[Start of section]

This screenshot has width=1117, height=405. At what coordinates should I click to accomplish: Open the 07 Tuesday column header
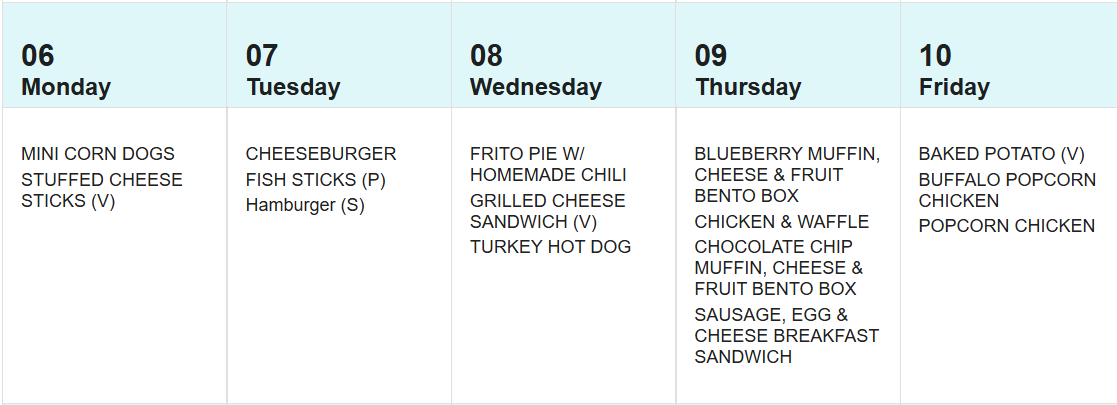[293, 70]
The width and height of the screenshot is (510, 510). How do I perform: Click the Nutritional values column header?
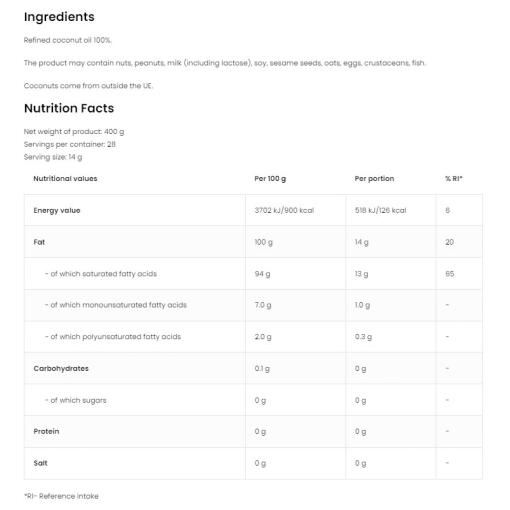(65, 179)
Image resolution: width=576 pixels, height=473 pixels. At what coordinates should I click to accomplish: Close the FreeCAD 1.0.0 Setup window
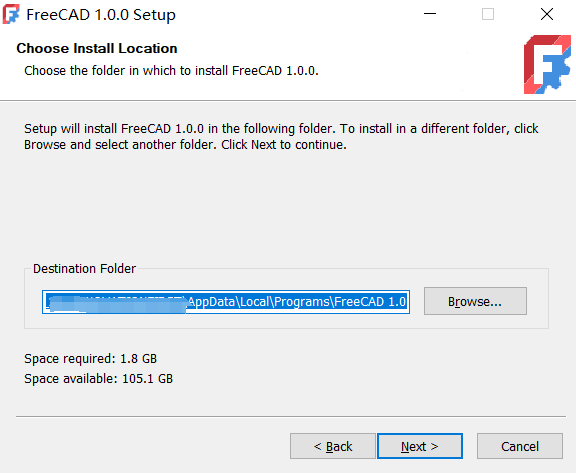pos(547,14)
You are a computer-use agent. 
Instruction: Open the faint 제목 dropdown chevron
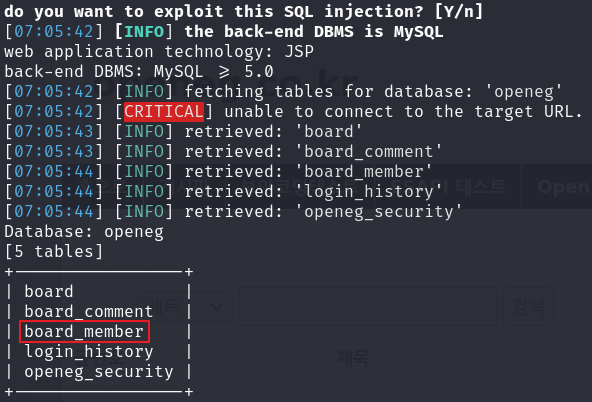pyautogui.click(x=216, y=307)
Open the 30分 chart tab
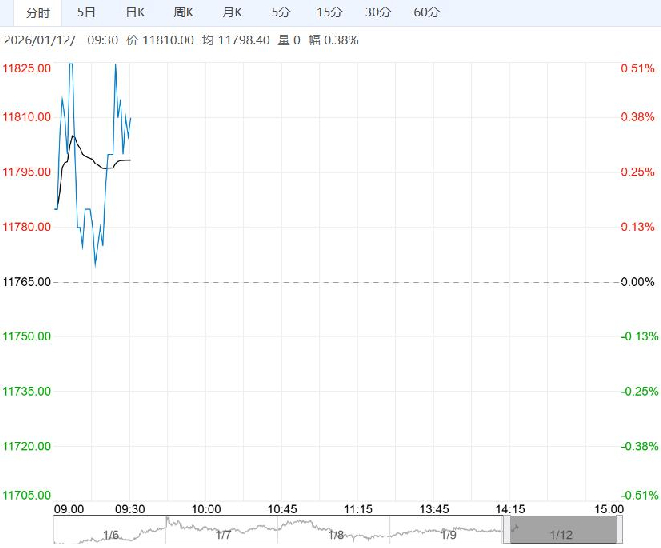661x548 pixels. tap(378, 13)
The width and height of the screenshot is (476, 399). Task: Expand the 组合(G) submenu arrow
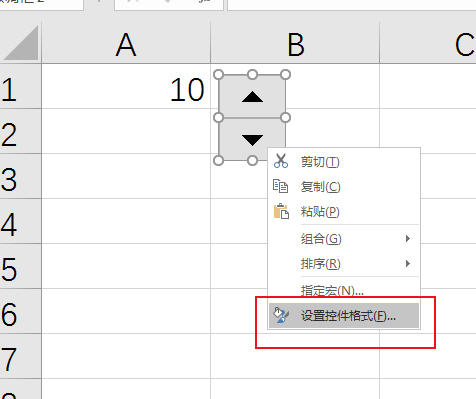pos(408,239)
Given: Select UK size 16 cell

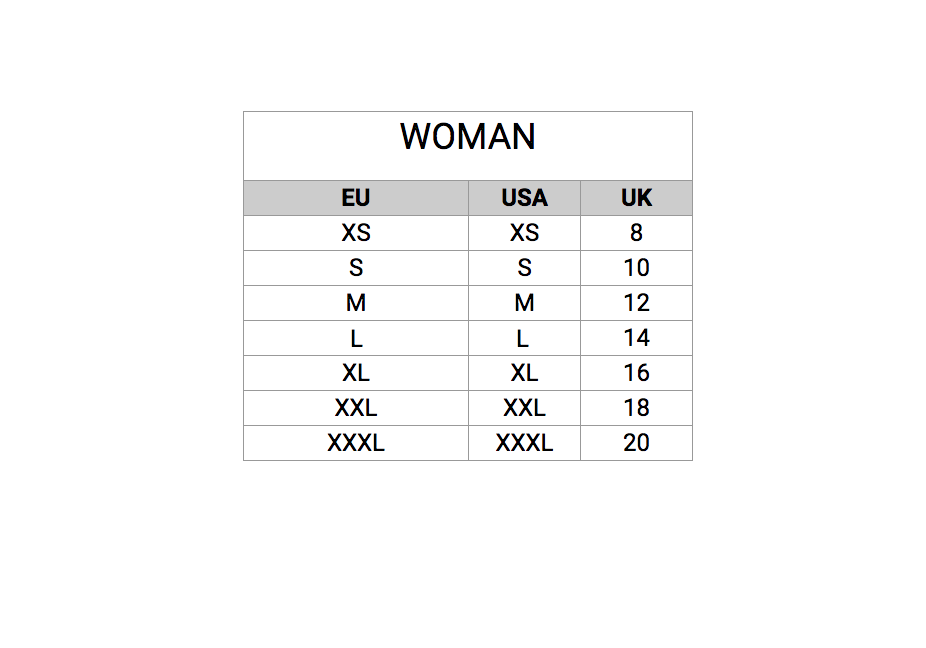Looking at the screenshot, I should (636, 373).
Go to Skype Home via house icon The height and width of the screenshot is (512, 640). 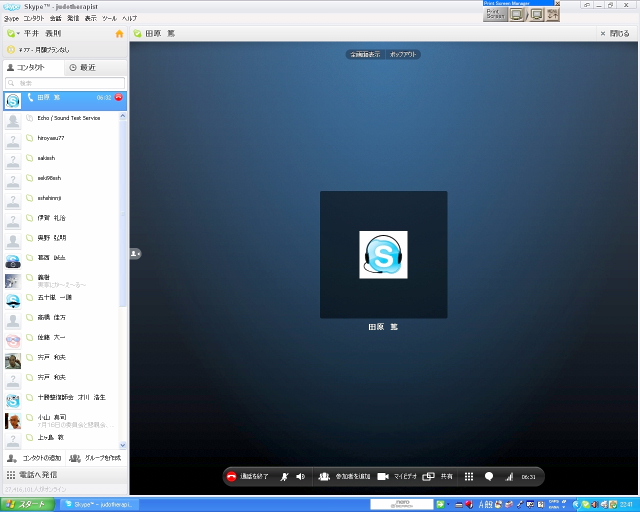coord(120,33)
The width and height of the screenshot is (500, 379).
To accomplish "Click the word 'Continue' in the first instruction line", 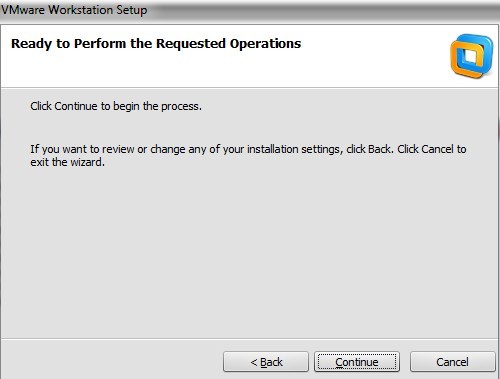I will click(x=76, y=106).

[End of section]

Task details → Exactly as written, repeat the lines from the beginning of the entries up to and including the line with "You are a computer-use agent.", but not the pictures.

Response →
This screenshot has width=1117, height=405. At what coordinates should I click to accomplish: Open the 07 Tuesday column header
[293, 70]
The width and height of the screenshot is (510, 510). How do I perform: Click the Nutritional values column header?
(65, 179)
Image resolution: width=576 pixels, height=473 pixels. At what coordinates should I click to accomplish: Close the FreeCAD 1.0.0 Setup window
pos(547,14)
You are a computer-use agent. 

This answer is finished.